#### Work to be completed
When you write out the entries, keep every line exactly as it appears.
*** Opening of Source material ***
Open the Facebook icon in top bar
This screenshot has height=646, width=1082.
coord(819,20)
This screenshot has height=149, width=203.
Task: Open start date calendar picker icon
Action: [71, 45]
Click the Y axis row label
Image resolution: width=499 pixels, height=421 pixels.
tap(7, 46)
*** Close of Source material ***
#### Task response
Open the Facebook icon in top bar
This screenshot has height=646, width=1082.
coord(819,20)
This screenshot has height=149, width=203.
Task: Open start date calendar picker icon
Action: [71, 45]
Click the Y axis row label
Image resolution: width=499 pixels, height=421 pixels.
tap(7, 46)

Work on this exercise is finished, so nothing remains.